Professional Ethics

We’ve heard it all before, right? When it comes down to it – when you’re really faced with the tough decisions things just aren’t as cut and dry as those role playing training courses make them out to be. It’s easy to let yourself off the hook if you’re willing to chalk up questionable decisions or behavior to a “greater good” or doing what you “had to do.” Don’t worry, I’m not being naïve. I live in the real world too and I acknowledge that someone has painted shades of gray throughout even my limited professional life, but we each have a responsibility to ourselves and to our employers to dispatch our professional obligations according to basic legal and ethical guidelines as well as any specific corporate ethics standards with which we may be faced.

Practically speaking, why when faced with a question of professional ethics should you opt for the ethical choice over the unethical choice? Of course there are issues where the question is a matter of law and making an unethical choice introduces legal liability, but what of the dilemmas that present no obvious legal complications? To my mind, this is the point where your personal analysis of a decision or situation should begin – and that analysis should begin with a review of your professional responsibilities.

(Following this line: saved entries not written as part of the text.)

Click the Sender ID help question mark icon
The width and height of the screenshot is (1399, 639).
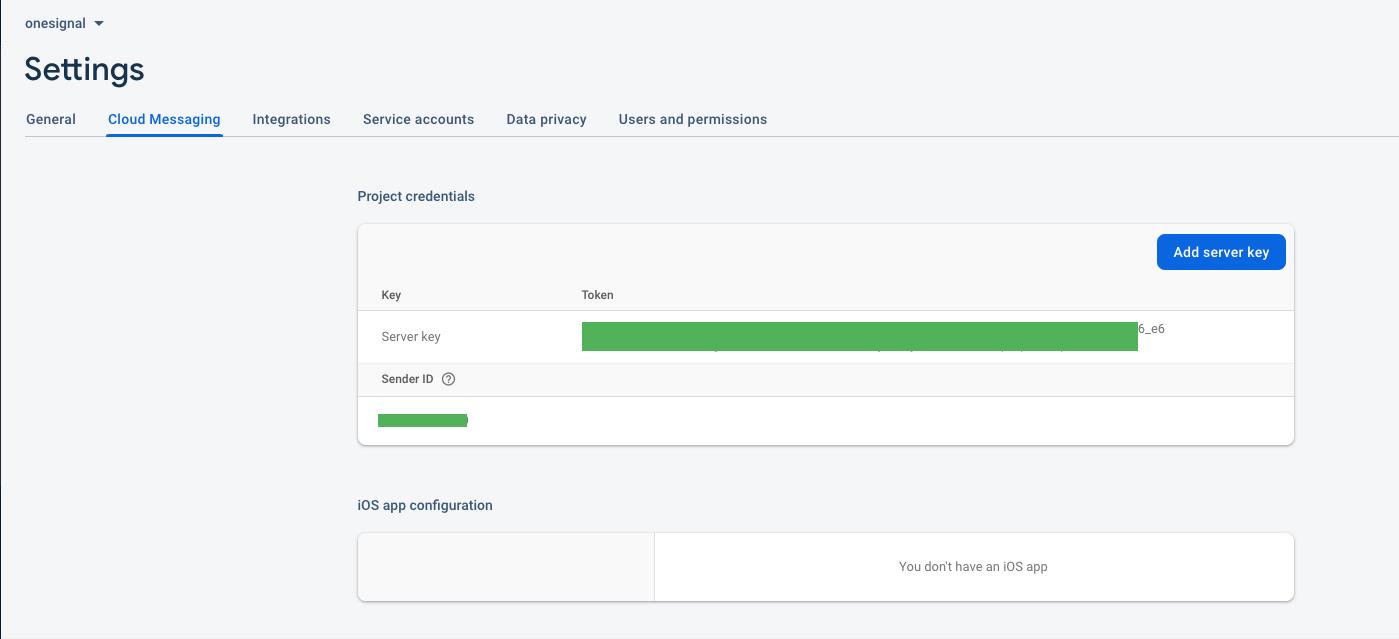tap(448, 379)
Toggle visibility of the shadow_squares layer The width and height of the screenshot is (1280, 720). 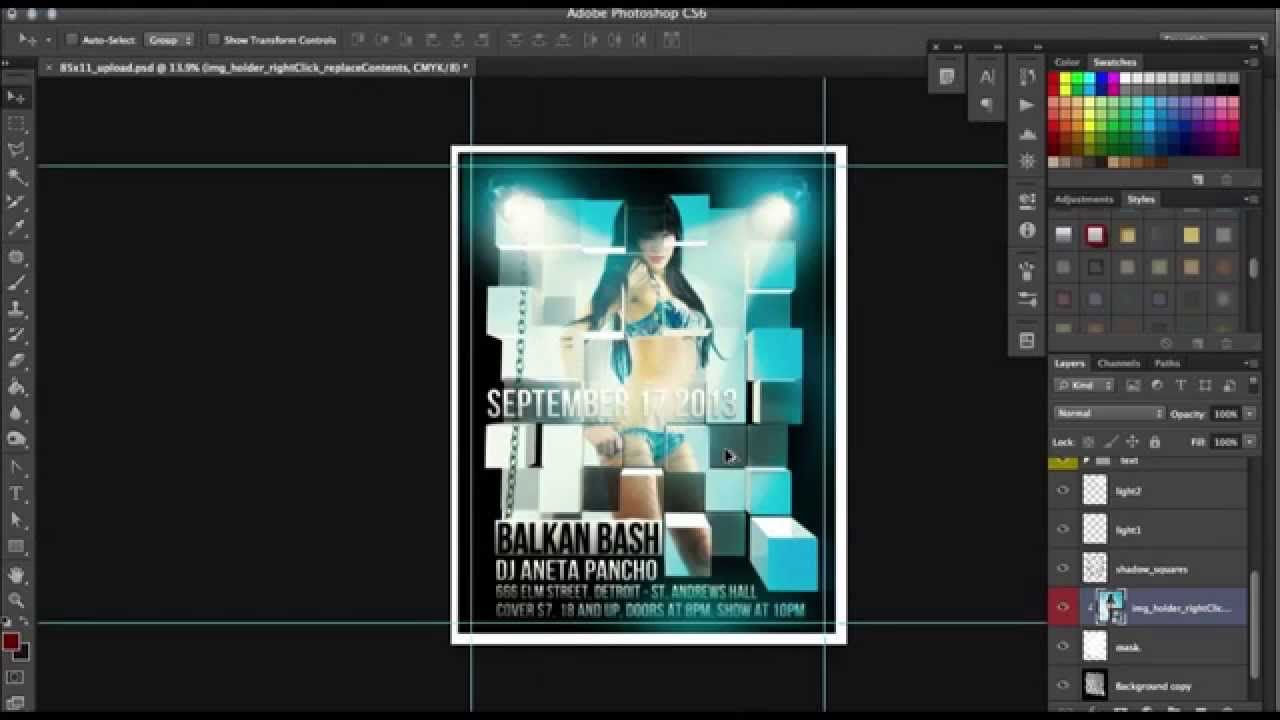tap(1062, 568)
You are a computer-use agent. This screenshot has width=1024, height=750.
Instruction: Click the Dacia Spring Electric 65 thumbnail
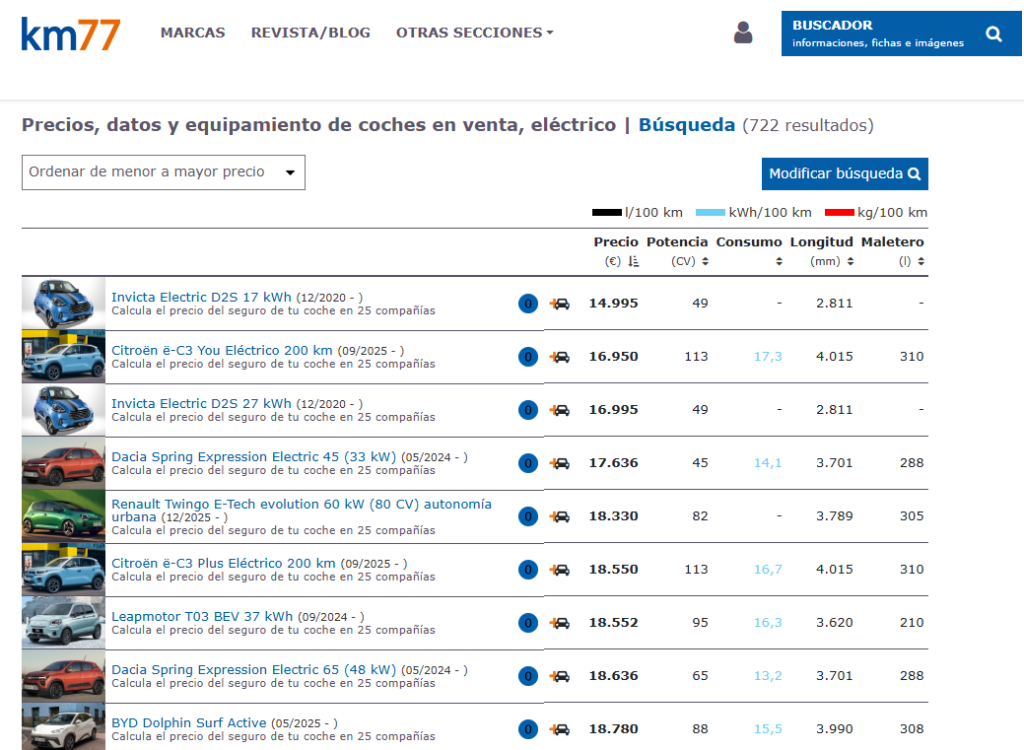[x=63, y=676]
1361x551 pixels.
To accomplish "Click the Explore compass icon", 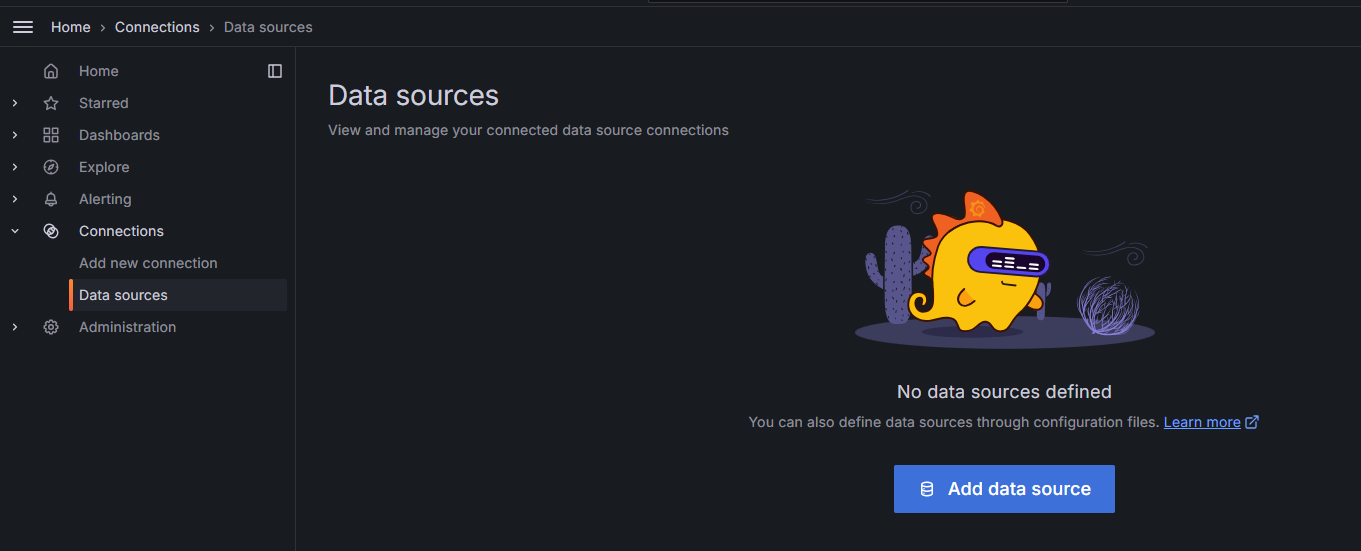I will click(x=51, y=167).
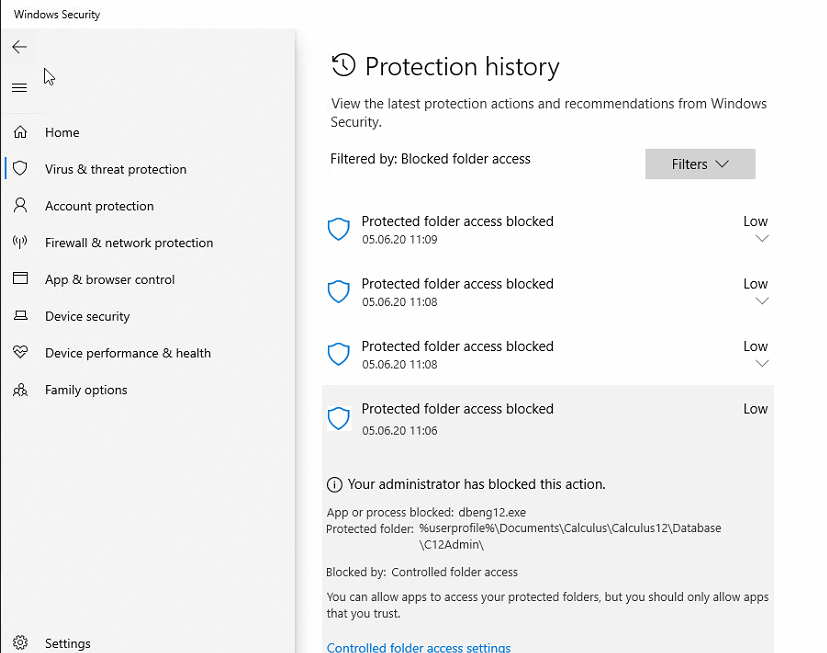Click the Home house icon
The height and width of the screenshot is (653, 827).
[x=20, y=132]
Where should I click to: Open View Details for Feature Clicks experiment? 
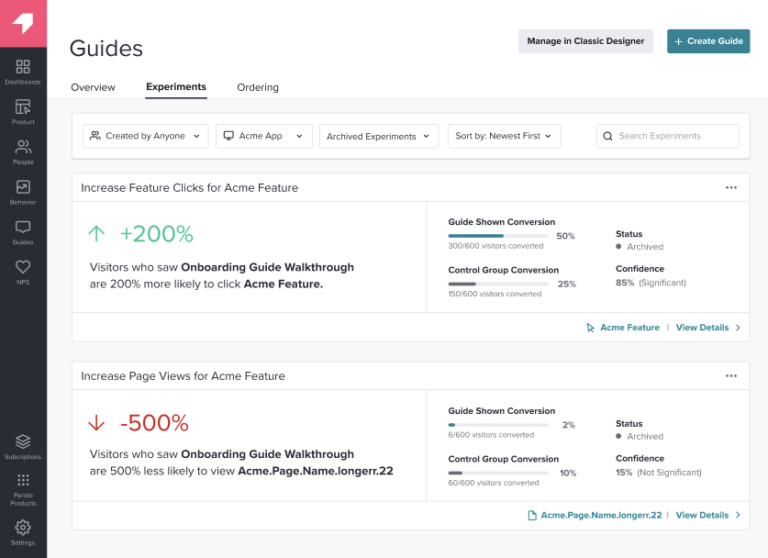tap(707, 327)
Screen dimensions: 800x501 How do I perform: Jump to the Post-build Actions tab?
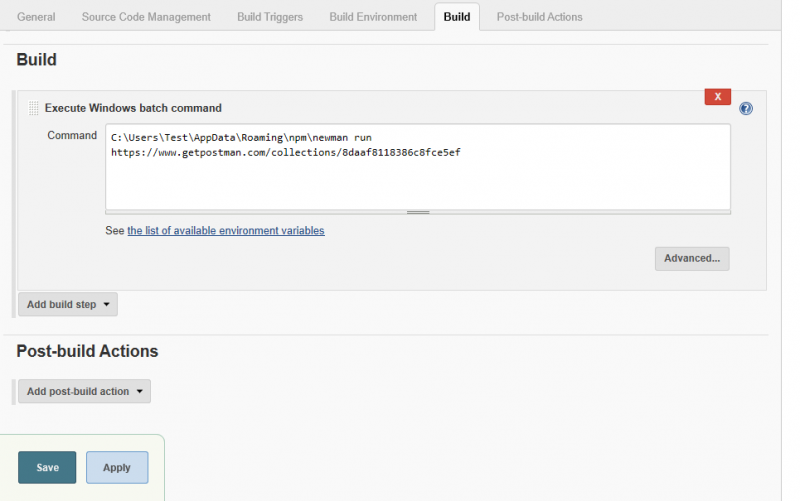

It’s important to understand that professionals carry additional moral responsibilities than those shouldered by the general public. Professionals by definition possess some knowledge or privilege skill that the general public (specifically everyone outside of that professional class) does not possess. In fact, it is the public’s reliance on these professional’s skills and information that set the stage for the ethical responsibilities of professionals. When you go to the dentist with a toothache, you expect that given his/her particular expertise he/she will be equipped to handle your dental care. This is a professional that you entrust with informing you of and caring for your dental situation. It would obviously be unethical for the dentist to convince you with his/her expertise that certain unnecessary procedures were in fact necessary – but it would likewise be unethical for a dentist to treat you for conditions of whose presence you were not aware without your prior knowledge and approval.

Professionals in general bear a responsibility to safeguard individuals or businesses with whom they work as those individuals or businesses would safeguard themselves if they were professionals. You will do well to keep this in mind as you navigate the professional world. Know the resources you have at your disposal with whom you can raise questions or conflicts of your professional responsibilities and don’t hesitate to exercise them when appropriate – your next business decision should not contribute to your company’s ENRON, Madoff or Office of Legal Counsel situation.

One Response to “Professional Ethics”

  1. Craig says:

    Although the article nicely sums up what ethics are and that they should be followed, it fails to address the issue of why people stray from them. Making the argument that Enron happened due to moral “shades of gray” is in fact naïve.

    Three factors have to be present in order for one to commit an unethical act: Pressure, Opportunity, and Rationalization. This is more commonly referred to as “The Fraud Triangle”. The necessary presence of these three factors do not coincide with the article’s arguments of professional responsibilities analysis. More often than not, the person committing the unethical act is fully aware of the professional responsibilities they are forsaking. But when the potential benefit is great than the professional obligation, the act is committed.

    This by no means is an avocation to commit unethical acts at one’s leisure. It is just hard to believe that the decision to commit them can be summed up in three paragraphs.